## START

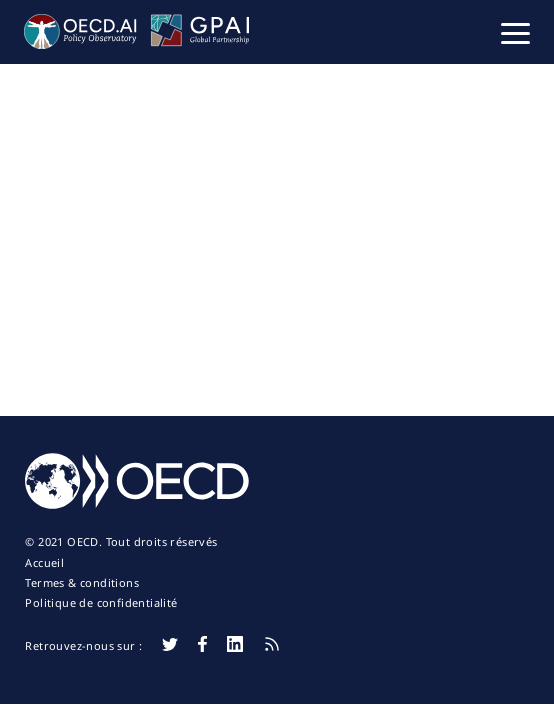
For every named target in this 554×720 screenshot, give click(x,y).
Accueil (44, 563)
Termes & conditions (82, 583)
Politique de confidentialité (101, 603)
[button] (515, 32)
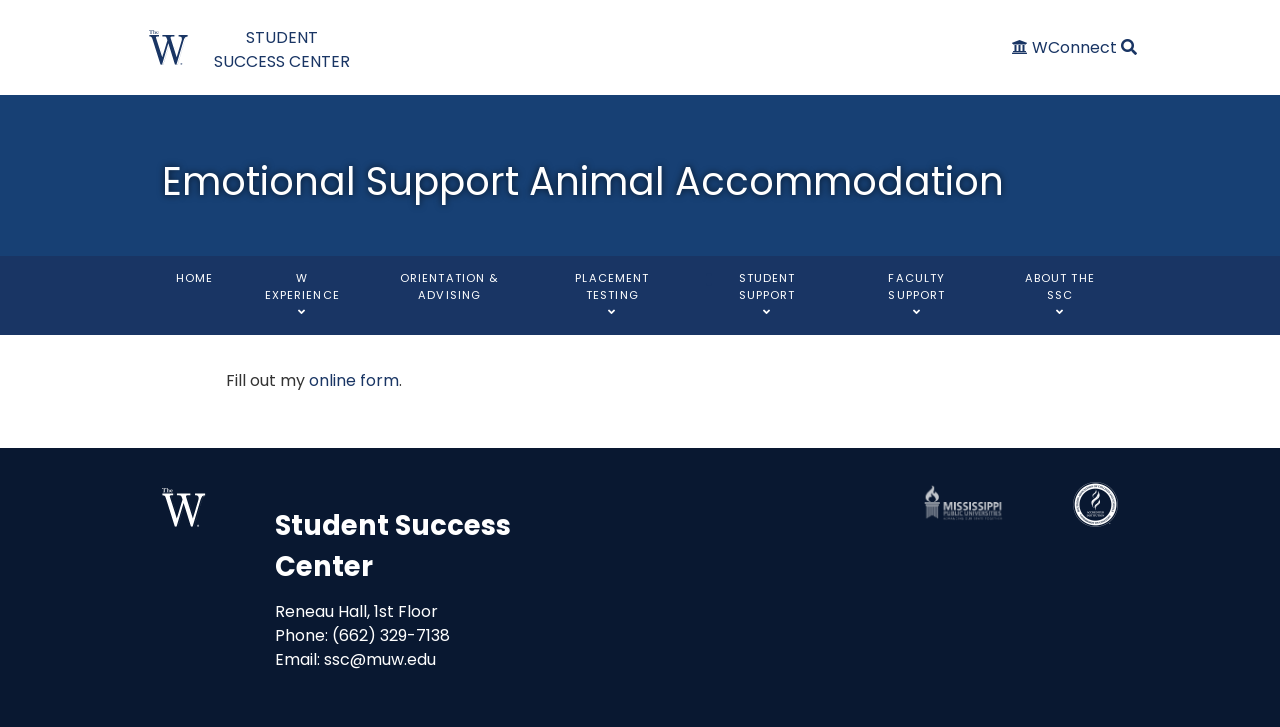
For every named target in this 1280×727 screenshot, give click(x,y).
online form (354, 380)
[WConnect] (1066, 47)
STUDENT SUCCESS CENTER (282, 49)
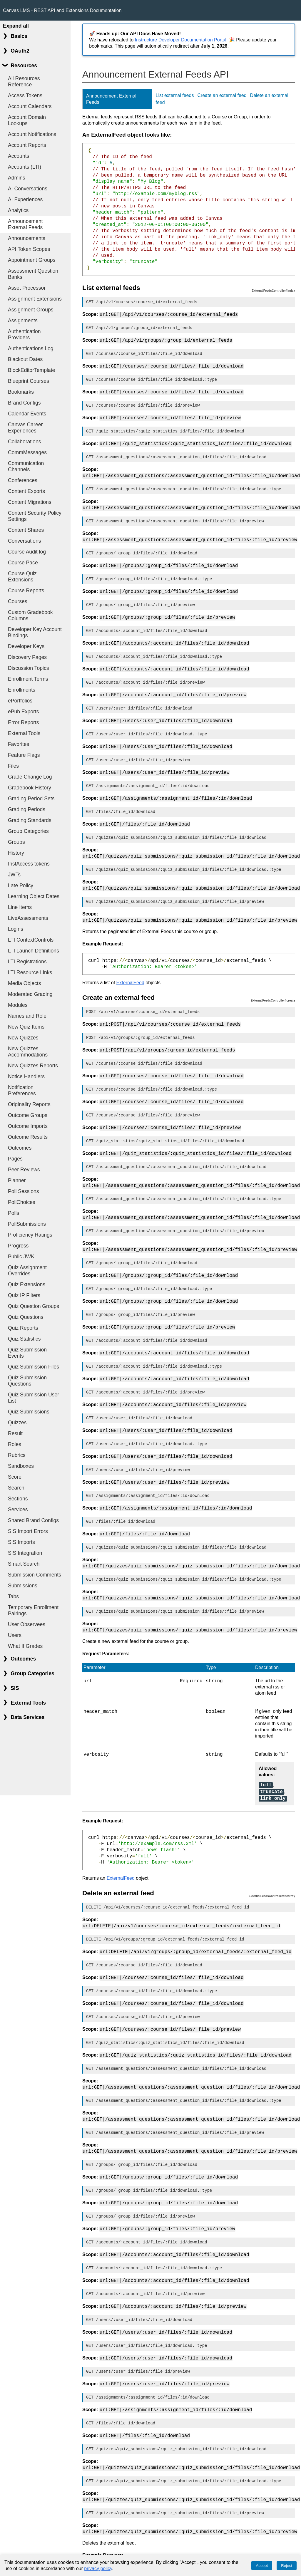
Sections (18, 1499)
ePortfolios (20, 701)
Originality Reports (29, 1104)
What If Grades (25, 1646)
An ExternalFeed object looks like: (127, 135)
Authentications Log (30, 348)
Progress (18, 1246)
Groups (16, 842)
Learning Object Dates (33, 896)
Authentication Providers (24, 334)
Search (16, 1488)
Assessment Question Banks (33, 274)
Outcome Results (28, 1137)
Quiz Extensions (26, 1284)
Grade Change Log (30, 777)
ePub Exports (23, 712)
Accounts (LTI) (24, 167)
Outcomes (19, 1148)
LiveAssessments (28, 918)
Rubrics (17, 1455)
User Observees (26, 1624)
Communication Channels (26, 466)
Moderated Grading (30, 994)
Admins (16, 178)
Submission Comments (34, 1575)
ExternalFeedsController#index (273, 290)
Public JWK (21, 1257)
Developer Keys (26, 646)
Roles (14, 1444)
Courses (17, 601)
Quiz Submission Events (27, 1353)
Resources (24, 65)
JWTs (14, 875)
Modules (18, 1005)
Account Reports (27, 145)
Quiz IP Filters (24, 1295)
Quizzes (17, 1422)
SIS (15, 1688)
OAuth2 (20, 51)
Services (18, 1509)
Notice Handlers (26, 1076)
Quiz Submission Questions (27, 1381)
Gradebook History (29, 788)
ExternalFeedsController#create (273, 987)
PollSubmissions (27, 1224)
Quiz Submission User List (33, 1398)
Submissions (22, 1586)
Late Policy (20, 885)
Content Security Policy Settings (34, 516)
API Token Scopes (29, 249)
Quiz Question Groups (33, 1306)
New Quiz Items (26, 1027)
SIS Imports (21, 1542)
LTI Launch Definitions (33, 951)
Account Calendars (30, 106)
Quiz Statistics (24, 1339)
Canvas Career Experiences (25, 428)
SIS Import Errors (28, 1531)
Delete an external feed (118, 1864)
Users (14, 1635)
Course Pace (23, 563)
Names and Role (27, 1016)
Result (15, 1433)
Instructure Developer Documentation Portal (180, 39)
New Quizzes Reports (33, 1066)
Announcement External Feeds (25, 224)
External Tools (24, 733)
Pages (15, 1159)
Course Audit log (27, 552)
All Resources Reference (24, 82)
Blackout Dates (25, 359)
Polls (13, 1213)
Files (13, 766)
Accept (262, 2565)
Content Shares (26, 530)
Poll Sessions (23, 1191)
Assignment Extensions (35, 299)
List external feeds (175, 95)
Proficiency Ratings (30, 1235)
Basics (19, 36)
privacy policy (98, 2568)
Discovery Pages (27, 657)
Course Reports (26, 590)
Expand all (16, 26)
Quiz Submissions (28, 1412)
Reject (286, 2565)
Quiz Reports (23, 1328)
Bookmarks (21, 392)
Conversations (24, 541)
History (16, 853)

## END

#### Written instruction
Output each line of the data above as one string in a JSON list, skipping any blank lines and leaving out the pictures.

#### Result for this exercise
[
  "For every named target in this 554×720 screenshot, give click(x,y).",
  "Accueil (44, 563)",
  "Termes & conditions (82, 583)",
  "Politique de confidentialité (101, 603)",
  "[button] (515, 32)",
  "For every named target in this 1280×727 screenshot, give click(x,y).",
  "online form (354, 380)",
  "[WConnect] (1066, 47)",
  "STUDENT SUCCESS CENTER (282, 49)",
  "Sections (18, 1499)",
  "ePortfolios (20, 701)",
  "Originality Reports (29, 1104)",
  "What If Grades (25, 1646)",
  "An ExternalFeed object looks like: (127, 135)",
  "Authentications Log (30, 348)",
  "Progress (18, 1246)",
  "Groups (16, 842)",
  "Learning Object Dates (33, 896)",
  "Authentication Providers (24, 334)",
  "Search (16, 1488)",
  "Assessment Question Banks (33, 274)",
  "Outcome Results (28, 1137)",
  "Quiz Extensions (26, 1284)",
  "Grade Change Log (30, 777)",
  "ePub Exports (23, 712)",
  "Accounts (LTI) (24, 167)",
  "Outcomes (19, 1148)",
  "LiveAssessments (28, 918)",
  "Rubrics (17, 1455)",
  "User Observees (26, 1624)",
  "Communication Channels (26, 466)",
  "Moderated Grading (30, 994)",
  "Admins (16, 178)",
  "Submission Comments (34, 1575)",
  "ExternalFeedsController#index (273, 290)",
  "Public JWK (21, 1257)",
  "Developer Keys (26, 646)",
  "Roles (14, 1444)",
  "Courses (17, 601)",
  "Quiz Submission Events (27, 1353)",
  "Resources (24, 65)",
  "JWTs (14, 875)",
  "Modules (18, 1005)",
  "Account Reports (27, 145)",
  "Quiz IP Filters (24, 1295)",
  "Quizzes (17, 1422)",
  "SIS (15, 1688)",
  "OAuth2 (20, 51)",
  "Services (18, 1509)",
  "Notice Handlers (26, 1076)",
  "Quiz Submission Questions (27, 1381)",
  "Gradebook History (29, 788)",
  "ExternalFeedsController#create (273, 987)",
  "PollSubmissions (27, 1224)",
  "Quiz Submission User List (33, 1398)",
  "Submissions (22, 1586)",
  "Late Policy (20, 885)",
  "Content Security Policy Settings (34, 516)",
  "API Token Scopes (29, 249)",
  "Quiz Question Groups (33, 1306)",
  "New Quiz Items (26, 1027)",
  "SIS Imports (21, 1542)",
  "LTI Launch Definitions (33, 951)",
  "Account Calendars (30, 106)",
  "Quiz Statistics (24, 1339)",
  "Canvas Career Experiences (25, 428)",
  "SIS Import Errors (28, 1531)",
  "Delete an external feed (118, 1864)",
  "Users (14, 1635)",
  "Course Pace (23, 563)",
  "Names and Role (27, 1016)",
  "Result (15, 1433)",
  "Instructure Developer Documentation Portal (180, 39)",
  "New Quizzes Reports (33, 1066)",
  "Announcement External Feeds (25, 224)",
  "External Tools (24, 733)",
  "Pages (15, 1159)",
  "Course Audit log (27, 552)",
  "All Resources Reference (24, 82)",
  "Blackout Dates (25, 359)",
  "Polls (13, 1213)",
  "Files (13, 766)",
  "Accept (262, 2565)",
  "Content Shares (26, 530)",
  "Poll Sessions (23, 1191)",
  "Assignment Extensions (35, 299)",
  "List external feeds (175, 95)",
  "Proficiency Ratings (30, 1235)",
  "Basics (19, 36)",
  "privacy policy (98, 2568)",
  "Discovery Pages (27, 657)",
  "Course Reports (26, 590)",
  "Expand all (16, 26)",
  "Quiz Submissions (28, 1412)",
  "Reject (286, 2565)",
  "Quiz Reports (23, 1328)",
  "Bookmarks (21, 392)",
  "Conversations (24, 541)",
  "History (16, 853)"
]